→ Passage:
──────────
From: Nai Xia <nai.xia@gmail.com>
To: Peter Zijlstra <a.p.zijlstra@chello.nl>
Cc: Andrea Arcangeli <aarcange@redhat.com>,
linux-kernel@vger.kernel.org, linux-mm@kvack.org,
Hillf Danton <dhillf@gmail.com>, Dan Smith <danms@us.ibm.com>,
Linus Torvalds <torvalds@linux-foundation.org>,
Andrew Morton <akpm@linux-foundation.org>,
Thomas Gleixner <tglx@linutronix.de>, Ingo Molnar <mingo@elte.hu>,
Paul Turner <pjt@google.com>,
Suresh Siddha <suresh.b.siddha@intel.com>,
Mike Galbraith <efault@gmx.de>,
"Paul E. McKenney" <paulmck@linux.vnet.ibm.com>,
Lai Jiangshan <laijs@cn.fujitsu.com>,
Bharata B Rao <bharata.rao@gmail.com>,
Lee Schermerhorn <Lee.Schermerhorn@hp.com>,
Rik van Riel <riel@redhat.com>,
Johannes Weiner <hannes@cmpxchg.org>,
Srivatsa Vaddagiri <vatsa@linux.vnet.ibm.com>,
Christoph Lameter <cl@linux.com>, Alex Shi <alex.shi@intel.com>,
Mauricio Faria de Oliveira <mauricfo@linux.vnet.ibm.com>,
Konrad Rzeszutek Wilk <konrad.wilk@oracle.com>,
Don Morris <don.morris@hp.com>,
Benjamin Herrenschmidt <benh@kernel.crashing.org>
Subject: Re: [PATCH 13/40] autonuma: CPU follow memory algorithm
Date: Fri, 29 Jun 2012 22:11:35 +0800 [thread overview]
Message-ID: <4FEDB797.3050804@gmail.com> (raw)
──────────
→ Direction 1: Duplicate the email header above word for word.

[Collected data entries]
──────────
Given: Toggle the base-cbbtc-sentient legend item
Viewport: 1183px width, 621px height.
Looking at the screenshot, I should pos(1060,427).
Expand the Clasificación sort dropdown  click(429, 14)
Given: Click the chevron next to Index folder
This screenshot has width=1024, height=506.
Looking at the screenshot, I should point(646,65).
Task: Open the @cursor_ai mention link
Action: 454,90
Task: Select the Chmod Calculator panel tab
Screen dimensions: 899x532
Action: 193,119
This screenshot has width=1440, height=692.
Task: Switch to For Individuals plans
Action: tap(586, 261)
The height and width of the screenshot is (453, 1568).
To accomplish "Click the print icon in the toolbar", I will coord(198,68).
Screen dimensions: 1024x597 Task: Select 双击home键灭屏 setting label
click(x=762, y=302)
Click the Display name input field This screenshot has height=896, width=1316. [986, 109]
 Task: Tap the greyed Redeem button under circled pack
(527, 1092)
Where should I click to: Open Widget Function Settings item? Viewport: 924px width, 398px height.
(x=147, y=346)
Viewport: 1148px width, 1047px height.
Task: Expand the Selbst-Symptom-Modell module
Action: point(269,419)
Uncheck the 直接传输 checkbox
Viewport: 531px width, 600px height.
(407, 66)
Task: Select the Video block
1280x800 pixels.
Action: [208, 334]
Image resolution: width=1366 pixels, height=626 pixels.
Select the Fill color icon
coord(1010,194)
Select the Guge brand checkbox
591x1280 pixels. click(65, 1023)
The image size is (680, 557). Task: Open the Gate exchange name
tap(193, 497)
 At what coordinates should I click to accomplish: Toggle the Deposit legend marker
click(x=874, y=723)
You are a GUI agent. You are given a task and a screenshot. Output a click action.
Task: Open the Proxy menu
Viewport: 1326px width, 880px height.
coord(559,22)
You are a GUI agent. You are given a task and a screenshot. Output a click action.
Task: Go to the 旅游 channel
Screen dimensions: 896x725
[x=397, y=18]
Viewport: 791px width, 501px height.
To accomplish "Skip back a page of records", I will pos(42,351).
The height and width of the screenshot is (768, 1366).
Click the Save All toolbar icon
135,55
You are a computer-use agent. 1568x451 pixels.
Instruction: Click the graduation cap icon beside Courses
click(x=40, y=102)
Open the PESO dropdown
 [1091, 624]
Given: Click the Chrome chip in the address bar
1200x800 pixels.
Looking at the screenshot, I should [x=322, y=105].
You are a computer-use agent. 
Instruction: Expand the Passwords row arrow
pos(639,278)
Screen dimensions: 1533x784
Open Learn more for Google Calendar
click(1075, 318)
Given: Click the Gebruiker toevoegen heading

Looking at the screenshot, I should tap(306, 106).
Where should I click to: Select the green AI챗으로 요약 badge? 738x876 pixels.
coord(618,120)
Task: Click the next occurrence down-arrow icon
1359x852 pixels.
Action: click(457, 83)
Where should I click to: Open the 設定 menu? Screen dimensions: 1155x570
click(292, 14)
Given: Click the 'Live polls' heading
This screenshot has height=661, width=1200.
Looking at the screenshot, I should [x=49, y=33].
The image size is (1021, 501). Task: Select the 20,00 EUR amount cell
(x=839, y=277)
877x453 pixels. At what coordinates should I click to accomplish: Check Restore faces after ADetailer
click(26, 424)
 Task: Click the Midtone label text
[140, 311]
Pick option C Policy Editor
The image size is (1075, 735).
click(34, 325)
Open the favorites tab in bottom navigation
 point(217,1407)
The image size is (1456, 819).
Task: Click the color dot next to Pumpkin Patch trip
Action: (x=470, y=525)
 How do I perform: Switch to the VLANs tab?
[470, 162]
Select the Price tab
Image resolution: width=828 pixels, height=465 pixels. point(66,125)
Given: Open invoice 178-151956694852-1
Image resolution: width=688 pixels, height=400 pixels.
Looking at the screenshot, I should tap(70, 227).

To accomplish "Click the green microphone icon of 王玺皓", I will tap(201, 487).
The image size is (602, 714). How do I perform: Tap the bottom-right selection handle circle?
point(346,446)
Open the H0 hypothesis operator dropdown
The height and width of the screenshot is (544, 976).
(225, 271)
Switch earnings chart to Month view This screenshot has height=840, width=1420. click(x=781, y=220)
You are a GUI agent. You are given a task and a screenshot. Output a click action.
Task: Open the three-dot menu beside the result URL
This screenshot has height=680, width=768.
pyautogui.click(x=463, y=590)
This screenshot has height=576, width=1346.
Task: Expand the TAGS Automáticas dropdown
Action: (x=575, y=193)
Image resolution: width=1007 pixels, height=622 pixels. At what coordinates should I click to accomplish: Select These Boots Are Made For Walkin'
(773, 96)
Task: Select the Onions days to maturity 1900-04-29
──────────
→ Direction 2: Rewrite the rows that start with the line containing "Open the PESO dropdown" and run through the line containing "pos(639,278)", with "Chrome" replaced by "Firefox" and everything else left unchanged. Give only those lines.

→ Worked solution 1:
From: Nai Xia <nai.xia@gmail.com>
To: Peter Zijlstra <a.p.zijlstra@chello.nl>
Cc: Andrea Arcangeli <aarcange@redhat.com>,
linux-kernel@vger.kernel.org, linux-mm@kvack.org,
Hillf Danton <dhillf@gmail.com>, Dan Smith <danms@us.ibm.com>,
Linus Torvalds <torvalds@linux-foundation.org>,
Andrew Morton <akpm@linux-foundation.org>,
Thomas Gleixner <tglx@linutronix.de>, Ingo Molnar <mingo@elte.hu>,
Paul Turner <pjt@google.com>,
Suresh Siddha <suresh.b.siddha@intel.com>,
Mike Galbraith <efault@gmx.de>,
"Paul E. McKenney" <paulmck@linux.vnet.ibm.com>,
Lai Jiangshan <laijs@cn.fujitsu.com>,
Bharata B Rao <bharata.rao@gmail.com>,
Lee Schermerhorn <Lee.Schermerhorn@hp.com>,
Rik van Riel <riel@redhat.com>,
Johannes Weiner <hannes@cmpxchg.org>,
Srivatsa Vaddagiri <vatsa@linux.vnet.ibm.com>,
Christoph Lameter <cl@linux.com>, Alex Shi <alex.shi@intel.com>,
Mauricio Faria de Oliveira <mauricfo@linux.vnet.ibm.com>,
Konrad Rzeszutek Wilk <konrad.wilk@oracle.com>,
Don Morris <don.morris@hp.com>,
Benjamin Herrenschmidt <benh@kernel.crashing.org>
Subject: Re: [PATCH 13/40] autonuma: CPU follow memory algorithm
Date: Fri, 29 Jun 2012 22:11:35 +0800 [thread overview]
Message-ID: <4FEDB797.3050804@gmail.com> (raw)

→ Worked solution 2:
Open the PESO dropdown
 [1091, 624]
Given: Click the Firefox chip in the address bar
1200x800 pixels.
Looking at the screenshot, I should [x=322, y=105].
You are a computer-use agent. 
Instruction: Expand the Passwords row arrow
pos(639,278)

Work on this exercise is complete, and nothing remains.